TO BE DONE: In the passage below about two ancestors, what did the alchemist let seethe from him or pour over his victims?

SOURCE:
My ancestor the alchemist, who let the dark half of him rule his mind, let his vile stench seethe from him as he poured hate and pestilence over the victims that passed him. Frigid and unnerving was him put kindly. The shadows followed him, snapping at the heels of those who wandered to close. I act strange and evil for no apparent reason. Some say we all have a devil’s conscience, but the dark resides in me like an oily rancid pool at the bottom of my soul. He did not evolve into me. He leeched along my ancestors like a parasite feeding off the goodness of my other ancestors. Though he lurks in an abyss of myself, another ancestor of mine balanced his evil with his goodness.
Occupied as a small village baker, he talked to people about their daily problems and conflicts. He discovered that listening to people’s problems without giving advice or judging them allowed the individuals to resolve the problem just by talking to someone. The baker regularly had a smile for everyone that passed through his quaint bakery along with a daily splash of cheer. No matter what a person’s social standing or level of affluence, the baker was always courteous and greeted everyone the same. With this I’ve learned no matter what is going on or who is around, a little benevolence and cheer never hurt a situation. The baker knew kindness would never go out of style.

DATA SECTION:
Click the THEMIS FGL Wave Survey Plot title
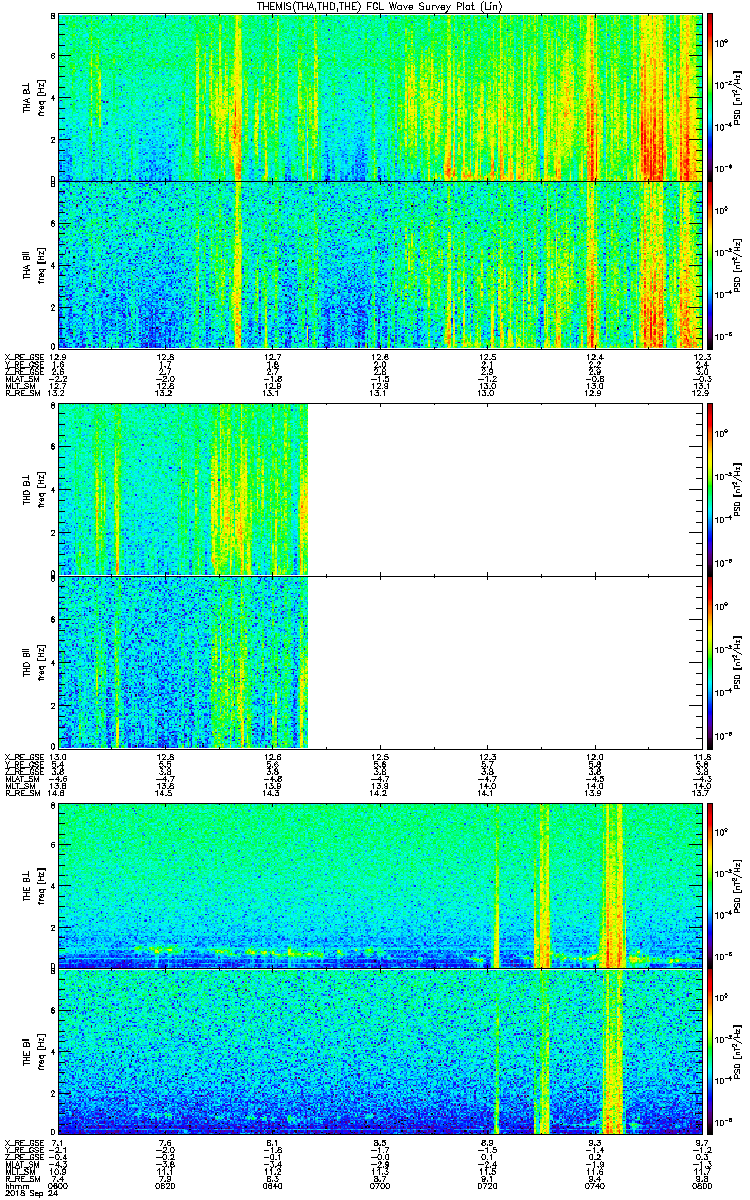click(380, 7)
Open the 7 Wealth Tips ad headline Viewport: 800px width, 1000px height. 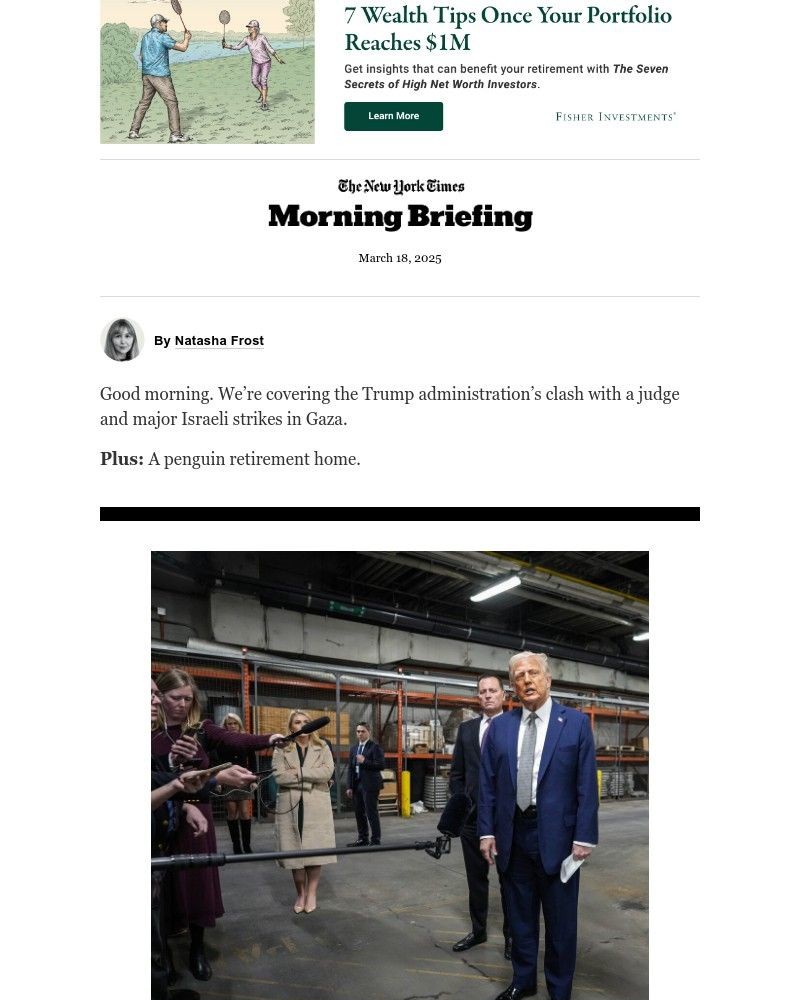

REPLY TO THE TASK:
- his vile stench
- hate
- pestilence